» Problem statement: Extract, without alteration, the lines of items from the one containing "Faculties (67, 3)" through the one containing "Warsztaty szkoleniowe Pomiary", including both of those lines.

» Entries provided:
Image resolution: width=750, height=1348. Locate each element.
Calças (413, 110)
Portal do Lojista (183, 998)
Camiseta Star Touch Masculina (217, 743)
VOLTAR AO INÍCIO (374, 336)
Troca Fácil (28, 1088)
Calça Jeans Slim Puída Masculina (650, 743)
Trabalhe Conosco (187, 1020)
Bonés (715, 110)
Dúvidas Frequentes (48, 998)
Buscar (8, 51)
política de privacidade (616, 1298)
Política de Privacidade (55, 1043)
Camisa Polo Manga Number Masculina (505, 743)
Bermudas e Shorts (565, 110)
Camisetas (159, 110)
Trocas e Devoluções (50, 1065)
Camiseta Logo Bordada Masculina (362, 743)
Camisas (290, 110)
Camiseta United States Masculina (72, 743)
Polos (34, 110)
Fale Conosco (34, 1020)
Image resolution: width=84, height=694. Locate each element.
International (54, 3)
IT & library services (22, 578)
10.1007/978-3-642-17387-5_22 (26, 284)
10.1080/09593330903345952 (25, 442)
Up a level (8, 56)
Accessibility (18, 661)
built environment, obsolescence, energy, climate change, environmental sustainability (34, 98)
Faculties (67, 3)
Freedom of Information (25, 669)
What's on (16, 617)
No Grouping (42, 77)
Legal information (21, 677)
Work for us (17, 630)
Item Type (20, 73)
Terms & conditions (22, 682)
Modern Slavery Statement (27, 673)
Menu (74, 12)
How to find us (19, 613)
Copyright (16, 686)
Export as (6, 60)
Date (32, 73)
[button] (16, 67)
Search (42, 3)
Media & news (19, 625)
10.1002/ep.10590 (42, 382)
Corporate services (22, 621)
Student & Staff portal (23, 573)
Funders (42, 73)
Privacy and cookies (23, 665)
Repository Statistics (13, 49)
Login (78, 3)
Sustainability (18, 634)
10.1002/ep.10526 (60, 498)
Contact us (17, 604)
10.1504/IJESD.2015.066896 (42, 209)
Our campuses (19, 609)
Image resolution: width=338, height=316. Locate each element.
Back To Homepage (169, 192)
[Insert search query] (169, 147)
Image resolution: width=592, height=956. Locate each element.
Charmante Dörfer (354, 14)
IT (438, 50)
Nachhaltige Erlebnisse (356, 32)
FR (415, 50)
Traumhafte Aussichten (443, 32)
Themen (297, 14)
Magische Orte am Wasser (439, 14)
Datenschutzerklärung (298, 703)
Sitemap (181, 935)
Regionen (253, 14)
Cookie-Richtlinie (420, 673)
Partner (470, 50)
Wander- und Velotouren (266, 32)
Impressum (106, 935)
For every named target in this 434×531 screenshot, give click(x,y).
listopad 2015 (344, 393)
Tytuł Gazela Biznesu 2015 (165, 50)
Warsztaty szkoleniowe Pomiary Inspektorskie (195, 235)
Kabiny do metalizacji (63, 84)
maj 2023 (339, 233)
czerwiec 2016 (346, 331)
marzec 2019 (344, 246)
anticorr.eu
...
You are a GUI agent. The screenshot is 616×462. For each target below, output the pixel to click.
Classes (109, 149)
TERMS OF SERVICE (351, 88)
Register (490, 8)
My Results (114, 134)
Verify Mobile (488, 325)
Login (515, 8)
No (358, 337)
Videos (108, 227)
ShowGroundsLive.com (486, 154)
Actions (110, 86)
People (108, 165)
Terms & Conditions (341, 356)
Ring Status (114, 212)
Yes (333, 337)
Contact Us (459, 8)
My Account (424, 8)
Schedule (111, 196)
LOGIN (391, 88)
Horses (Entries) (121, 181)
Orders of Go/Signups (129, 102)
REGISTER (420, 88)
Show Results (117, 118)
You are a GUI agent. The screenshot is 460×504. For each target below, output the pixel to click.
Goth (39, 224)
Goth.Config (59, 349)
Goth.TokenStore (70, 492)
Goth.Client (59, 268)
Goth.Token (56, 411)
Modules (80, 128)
* * *
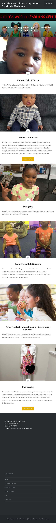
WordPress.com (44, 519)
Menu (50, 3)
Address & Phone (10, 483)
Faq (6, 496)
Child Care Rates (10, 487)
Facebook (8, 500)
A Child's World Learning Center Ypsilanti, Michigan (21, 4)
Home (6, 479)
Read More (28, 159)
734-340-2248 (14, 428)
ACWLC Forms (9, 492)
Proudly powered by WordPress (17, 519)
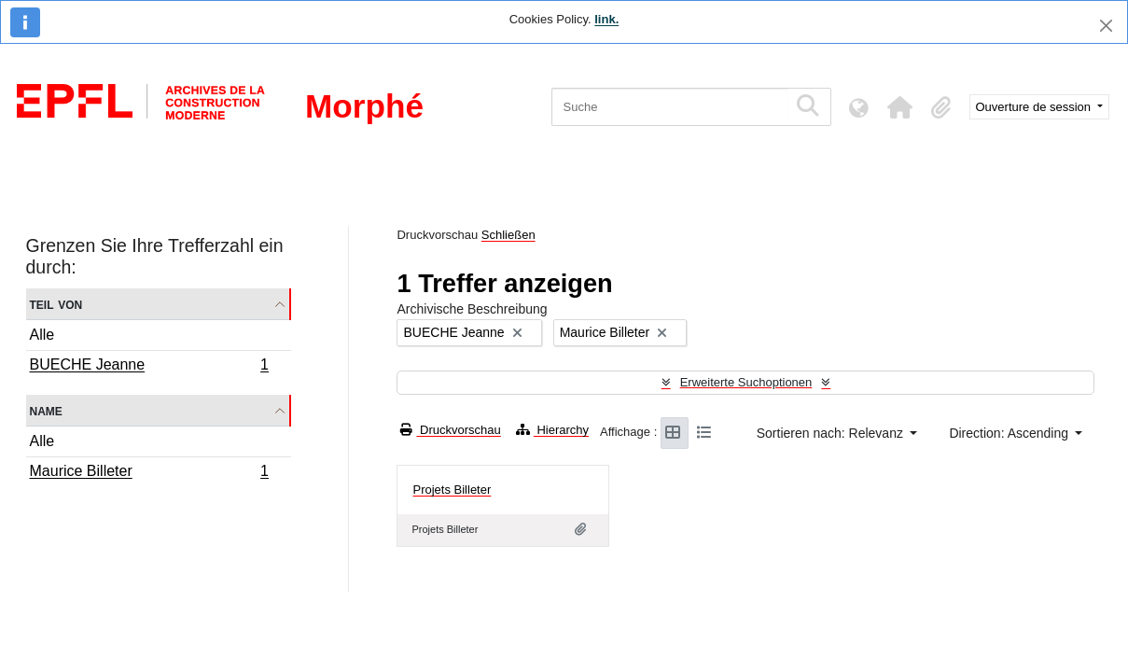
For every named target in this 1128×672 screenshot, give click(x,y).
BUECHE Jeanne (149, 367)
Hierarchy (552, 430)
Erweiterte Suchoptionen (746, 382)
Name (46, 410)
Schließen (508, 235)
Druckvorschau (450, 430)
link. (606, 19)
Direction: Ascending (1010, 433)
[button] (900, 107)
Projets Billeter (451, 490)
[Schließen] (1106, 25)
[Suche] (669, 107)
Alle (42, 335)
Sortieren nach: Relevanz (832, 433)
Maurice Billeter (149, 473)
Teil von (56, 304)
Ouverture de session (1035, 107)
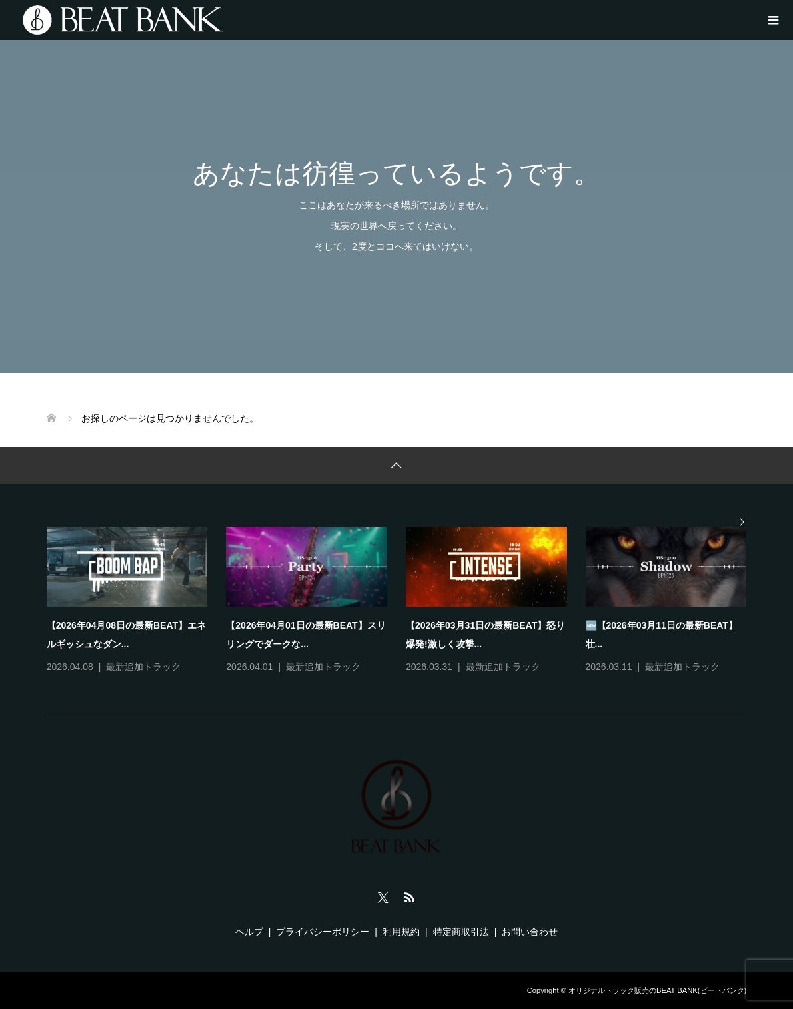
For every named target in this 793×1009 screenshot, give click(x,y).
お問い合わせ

» Answer to this task:
Faculties (67, 3)
Freedom of Information (25, 669)
What's on (16, 617)
No Grouping (42, 77)
Legal information (21, 677)
Work for us (17, 630)
Item Type (20, 73)
Terms & conditions (22, 682)
Modern Slavery Statement (27, 673)
Menu (74, 12)
How to find us (19, 613)
Copyright (16, 686)
Export as (6, 60)
Date (32, 73)
[button] (16, 67)
Search (42, 3)
Media & news (19, 625)
10.1002/ep.10590 (42, 382)
Corporate services (22, 621)
Student & Staff portal (23, 573)
Funders (42, 73)
Privacy and cookies (23, 665)
Repository Statistics (13, 49)
Login (78, 3)
Sustainability (18, 634)
10.1002/ep.10526 (60, 498)
Contact us (17, 604)
10.1504/IJESD.2015.066896 (42, 209)
Our campuses (19, 609)
Image resolution: width=338, height=316. Locate each element.
Back To Homepage (169, 192)
[Insert search query] (169, 147)
Image resolution: width=592, height=956. Locate each element.
Charmante Dörfer (354, 14)
IT (438, 50)
Nachhaltige Erlebnisse (356, 32)
FR (415, 50)
Traumhafte Aussichten (443, 32)
Themen (297, 14)
Magische Orte am Wasser (439, 14)
Datenschutzerklärung (298, 703)
Sitemap (181, 935)
Regionen (253, 14)
Cookie-Richtlinie (420, 673)
Partner (470, 50)
Wander- und Velotouren (266, 32)
Impressum (106, 935)
For every named target in this 434×531 screenshot, give click(x,y).
listopad 2015 (344, 393)
Tytuł Gazela Biznesu 2015 (165, 50)
Warsztaty szkoleniowe Pomiary Inspektorskie (195, 235)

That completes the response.